#### Exercise objective:
Go through the records and give each one again exactly.

══ Source material ══

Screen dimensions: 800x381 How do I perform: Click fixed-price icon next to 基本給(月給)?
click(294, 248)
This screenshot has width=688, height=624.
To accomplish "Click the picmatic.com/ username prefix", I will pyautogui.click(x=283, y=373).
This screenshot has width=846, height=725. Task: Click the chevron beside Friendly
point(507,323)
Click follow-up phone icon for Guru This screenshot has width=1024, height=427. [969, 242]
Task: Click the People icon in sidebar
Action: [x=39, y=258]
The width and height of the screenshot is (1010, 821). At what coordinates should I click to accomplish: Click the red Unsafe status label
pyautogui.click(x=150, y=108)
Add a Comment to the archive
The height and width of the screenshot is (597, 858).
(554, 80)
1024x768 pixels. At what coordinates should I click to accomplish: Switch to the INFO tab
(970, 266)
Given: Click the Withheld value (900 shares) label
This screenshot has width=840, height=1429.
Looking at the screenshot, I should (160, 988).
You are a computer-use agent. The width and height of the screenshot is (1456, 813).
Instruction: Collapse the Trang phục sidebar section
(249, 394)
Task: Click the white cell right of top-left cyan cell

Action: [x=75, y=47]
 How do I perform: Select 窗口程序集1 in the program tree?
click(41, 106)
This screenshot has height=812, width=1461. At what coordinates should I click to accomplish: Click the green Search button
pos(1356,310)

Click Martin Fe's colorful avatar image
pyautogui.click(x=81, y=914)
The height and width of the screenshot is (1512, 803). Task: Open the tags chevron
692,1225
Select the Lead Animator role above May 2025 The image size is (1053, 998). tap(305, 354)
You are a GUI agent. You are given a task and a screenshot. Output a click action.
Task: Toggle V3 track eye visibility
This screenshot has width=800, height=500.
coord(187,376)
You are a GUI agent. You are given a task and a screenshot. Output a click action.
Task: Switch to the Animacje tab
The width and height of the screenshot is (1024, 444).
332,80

═══

#### Task result:
Screen dimensions: 800x381 How do I perform: Click fixed-price icon next to 基本給(月給)?
click(294, 248)
This screenshot has width=688, height=624.
To accomplish "Click the picmatic.com/ username prefix", I will pyautogui.click(x=283, y=373).
This screenshot has width=846, height=725. Task: Click the chevron beside Friendly
point(507,323)
Click follow-up phone icon for Guru This screenshot has width=1024, height=427. [969, 242]
Task: Click the People icon in sidebar
Action: [x=39, y=258]
The width and height of the screenshot is (1010, 821). At what coordinates should I click to accomplish: Click the red Unsafe status label
pyautogui.click(x=150, y=108)
Add a Comment to the archive
The height and width of the screenshot is (597, 858).
(554, 80)
1024x768 pixels. At what coordinates should I click to accomplish: Switch to the INFO tab
(970, 266)
Given: Click the Withheld value (900 shares) label
This screenshot has width=840, height=1429.
Looking at the screenshot, I should (160, 988).
You are a computer-use agent. The width and height of the screenshot is (1456, 813).
Instruction: Collapse the Trang phục sidebar section
(249, 394)
Task: Click the white cell right of top-left cyan cell

Action: [x=75, y=47]
 How do I perform: Select 窗口程序集1 in the program tree?
click(41, 106)
This screenshot has height=812, width=1461. At what coordinates should I click to accomplish: Click the green Search button
pos(1356,310)

Click Martin Fe's colorful avatar image
pyautogui.click(x=81, y=914)
The height and width of the screenshot is (1512, 803). Task: Open the tags chevron
692,1225
Select the Lead Animator role above May 2025 The image size is (1053, 998). tap(305, 354)
You are a GUI agent. You are given a task and a screenshot. Output a click action.
Task: Toggle V3 track eye visibility
This screenshot has width=800, height=500.
coord(187,376)
You are a GUI agent. You are given a task and a screenshot. Output a click action.
Task: Switch to the Animacje tab
The width and height of the screenshot is (1024, 444).
332,80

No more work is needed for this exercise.